◆ **Problem details**
Everything from the line that contains "Task: Click the" through the last line below should be transcribed exactly, except the pictures.
········
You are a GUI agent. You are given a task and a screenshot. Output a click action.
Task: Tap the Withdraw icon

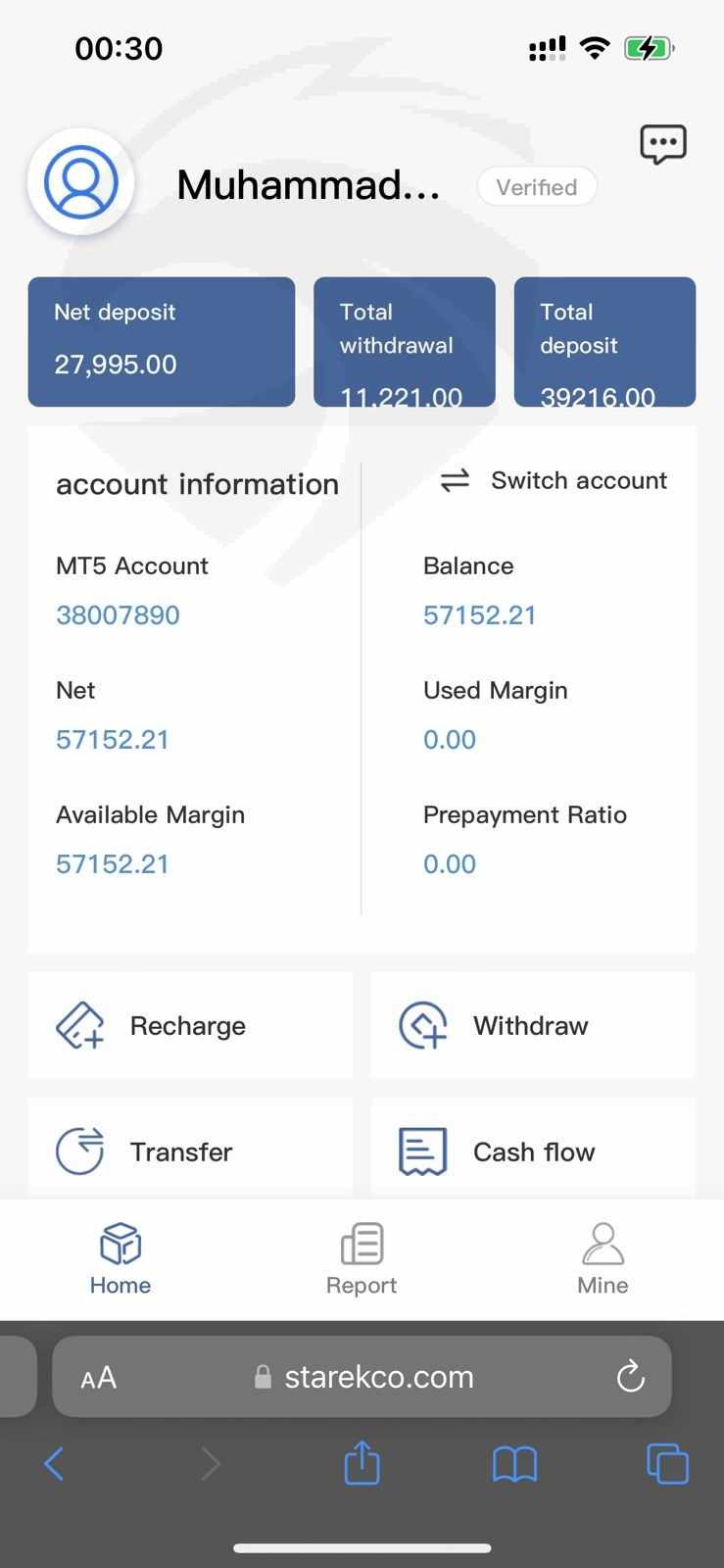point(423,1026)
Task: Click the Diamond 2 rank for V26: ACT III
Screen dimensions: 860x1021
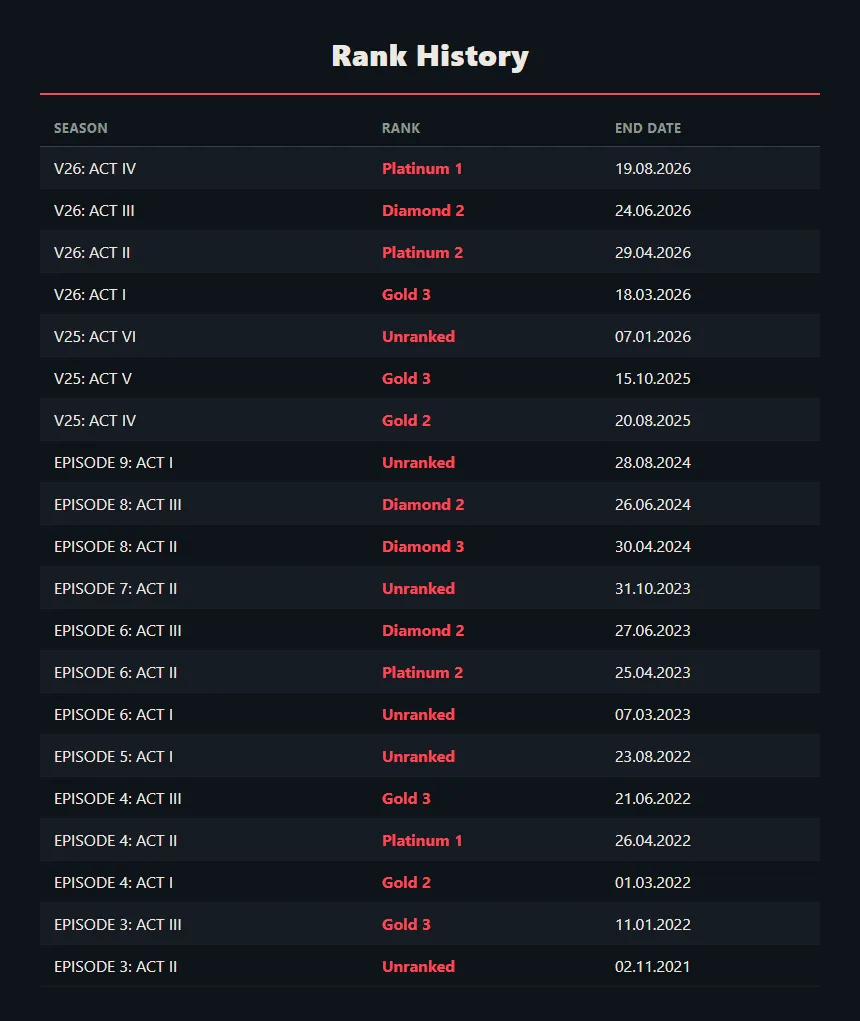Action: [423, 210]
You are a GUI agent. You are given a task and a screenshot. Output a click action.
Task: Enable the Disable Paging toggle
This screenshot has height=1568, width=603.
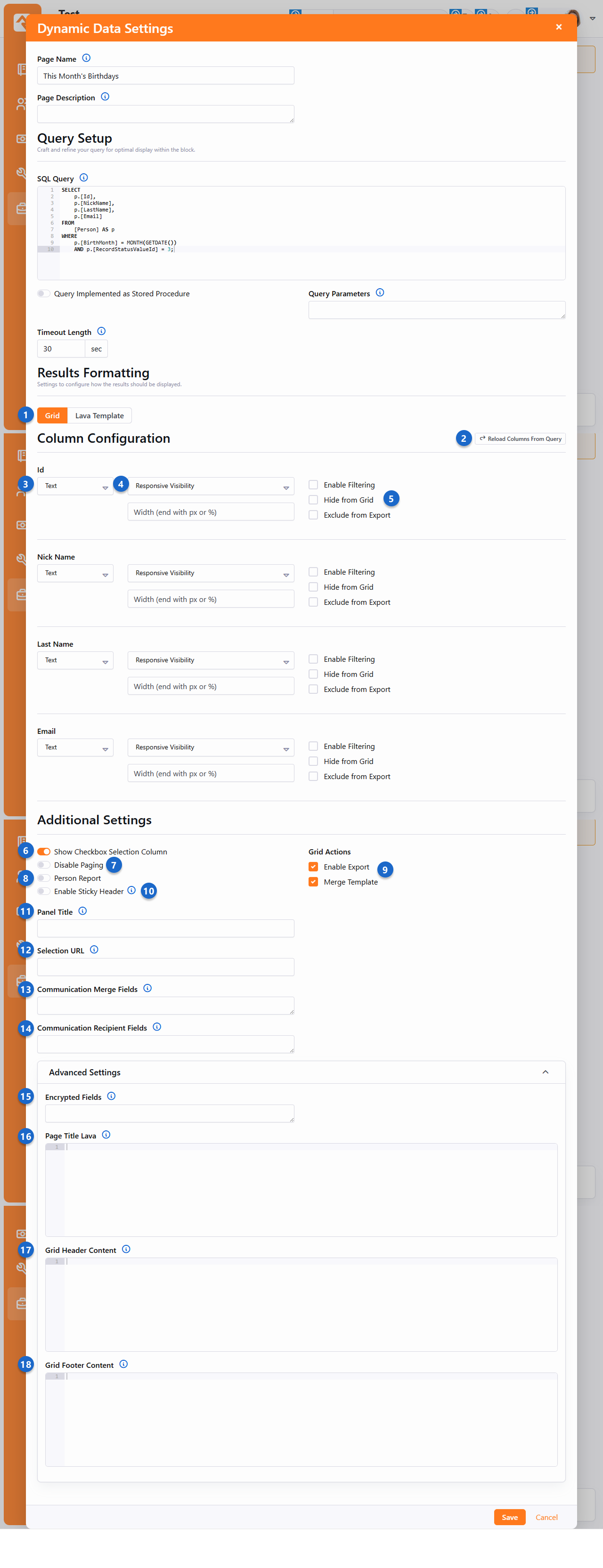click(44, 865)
········
◆ **Solution to this exercise**
Task: Click the Diamond 2 rank for V26: ACT III
Screen dimensions: 860x1021
Action: [423, 210]
You are a GUI agent. You are given a task and a screenshot. Output a click action.
Task: Enable the Disable Paging toggle
This screenshot has height=1568, width=603.
click(44, 865)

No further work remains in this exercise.